** Source data follows **
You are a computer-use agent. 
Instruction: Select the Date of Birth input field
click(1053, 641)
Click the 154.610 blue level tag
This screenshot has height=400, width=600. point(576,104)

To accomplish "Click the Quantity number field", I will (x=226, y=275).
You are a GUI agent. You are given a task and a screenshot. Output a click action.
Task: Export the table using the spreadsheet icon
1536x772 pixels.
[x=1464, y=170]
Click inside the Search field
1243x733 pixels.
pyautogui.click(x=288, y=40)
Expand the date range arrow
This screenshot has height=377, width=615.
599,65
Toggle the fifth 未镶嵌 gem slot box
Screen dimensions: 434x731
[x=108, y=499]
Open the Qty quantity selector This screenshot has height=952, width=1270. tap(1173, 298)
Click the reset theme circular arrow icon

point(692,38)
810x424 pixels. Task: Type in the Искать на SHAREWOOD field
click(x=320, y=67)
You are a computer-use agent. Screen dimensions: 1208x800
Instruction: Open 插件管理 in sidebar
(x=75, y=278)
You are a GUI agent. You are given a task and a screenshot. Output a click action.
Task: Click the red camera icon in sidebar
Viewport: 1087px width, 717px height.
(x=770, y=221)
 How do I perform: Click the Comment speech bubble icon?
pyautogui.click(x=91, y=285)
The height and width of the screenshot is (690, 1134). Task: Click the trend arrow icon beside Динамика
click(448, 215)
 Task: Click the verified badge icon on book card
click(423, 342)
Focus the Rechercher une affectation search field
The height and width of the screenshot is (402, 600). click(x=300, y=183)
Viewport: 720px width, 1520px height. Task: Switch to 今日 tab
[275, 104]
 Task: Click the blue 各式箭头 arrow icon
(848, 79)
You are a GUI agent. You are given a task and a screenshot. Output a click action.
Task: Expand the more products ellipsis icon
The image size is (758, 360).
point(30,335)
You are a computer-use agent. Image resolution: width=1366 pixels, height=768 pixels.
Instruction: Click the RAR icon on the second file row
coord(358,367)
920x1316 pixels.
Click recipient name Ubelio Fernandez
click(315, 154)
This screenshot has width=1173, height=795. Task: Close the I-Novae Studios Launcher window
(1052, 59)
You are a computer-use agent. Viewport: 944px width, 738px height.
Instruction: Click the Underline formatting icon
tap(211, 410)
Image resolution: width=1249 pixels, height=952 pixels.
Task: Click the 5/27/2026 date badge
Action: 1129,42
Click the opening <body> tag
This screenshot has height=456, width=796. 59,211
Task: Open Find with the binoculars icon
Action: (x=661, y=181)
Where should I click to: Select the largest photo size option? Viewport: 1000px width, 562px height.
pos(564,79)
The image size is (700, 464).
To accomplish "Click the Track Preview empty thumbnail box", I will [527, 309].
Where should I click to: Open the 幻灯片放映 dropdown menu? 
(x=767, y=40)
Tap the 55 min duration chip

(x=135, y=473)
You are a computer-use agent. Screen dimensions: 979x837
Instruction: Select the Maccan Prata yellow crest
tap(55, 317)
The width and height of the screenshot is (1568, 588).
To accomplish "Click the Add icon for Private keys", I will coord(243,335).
** End of Source data **
Brief: Please take the whole listing and write it out exactly.

Response below:
You are a computer-use agent. 
Instruction: Select the Date of Birth input field
click(1053, 641)
Click the 154.610 blue level tag
This screenshot has height=400, width=600. point(576,104)

To accomplish "Click the Quantity number field", I will (x=226, y=275).
You are a GUI agent. You are given a task and a screenshot. Output a click action.
Task: Export the table using the spreadsheet icon
1536x772 pixels.
[x=1464, y=170]
Click inside the Search field
1243x733 pixels.
pyautogui.click(x=288, y=40)
Expand the date range arrow
This screenshot has height=377, width=615.
599,65
Toggle the fifth 未镶嵌 gem slot box
Screen dimensions: 434x731
[x=108, y=499]
Open the Qty quantity selector This screenshot has height=952, width=1270. tap(1173, 298)
Click the reset theme circular arrow icon

point(692,38)
810x424 pixels. Task: Type in the Искать на SHAREWOOD field
click(x=320, y=67)
You are a computer-use agent. Screen dimensions: 1208x800
Instruction: Open 插件管理 in sidebar
(x=75, y=278)
You are a GUI agent. You are given a task and a screenshot. Output a click action.
Task: Click the red camera icon in sidebar
Viewport: 1087px width, 717px height.
(x=770, y=221)
 How do I perform: Click the Comment speech bubble icon?
pyautogui.click(x=91, y=285)
The height and width of the screenshot is (690, 1134). Task: Click the trend arrow icon beside Динамика
click(448, 215)
 Task: Click the verified badge icon on book card
click(423, 342)
Focus the Rechercher une affectation search field
The height and width of the screenshot is (402, 600). click(x=300, y=183)
Viewport: 720px width, 1520px height. Task: Switch to 今日 tab
[275, 104]
 Task: Click the blue 各式箭头 arrow icon
(848, 79)
You are a GUI agent. You are given a task and a screenshot. Output a click action.
Task: Expand the more products ellipsis icon
The image size is (758, 360).
point(30,335)
You are a computer-use agent. Image resolution: width=1366 pixels, height=768 pixels.
Instruction: Click the RAR icon on the second file row
coord(358,367)
920x1316 pixels.
Click recipient name Ubelio Fernandez
click(315, 154)
This screenshot has width=1173, height=795. Task: Close the I-Novae Studios Launcher window
(1052, 59)
You are a computer-use agent. Viewport: 944px width, 738px height.
Instruction: Click the Underline formatting icon
tap(211, 410)
Image resolution: width=1249 pixels, height=952 pixels.
Task: Click the 5/27/2026 date badge
Action: 1129,42
Click the opening <body> tag
This screenshot has height=456, width=796. 59,211
Task: Open Find with the binoculars icon
Action: (x=661, y=181)
Where should I click to: Select the largest photo size option? Viewport: 1000px width, 562px height.
pos(564,79)
The image size is (700, 464).
To accomplish "Click the Track Preview empty thumbnail box", I will [527, 309].
Where should I click to: Open the 幻灯片放映 dropdown menu? 
(x=767, y=40)
Tap the 55 min duration chip

(x=135, y=473)
You are a computer-use agent. Screen dimensions: 979x837
Instruction: Select the Maccan Prata yellow crest
tap(55, 317)
The width and height of the screenshot is (1568, 588).
To accomplish "Click the Add icon for Private keys", I will coord(243,335).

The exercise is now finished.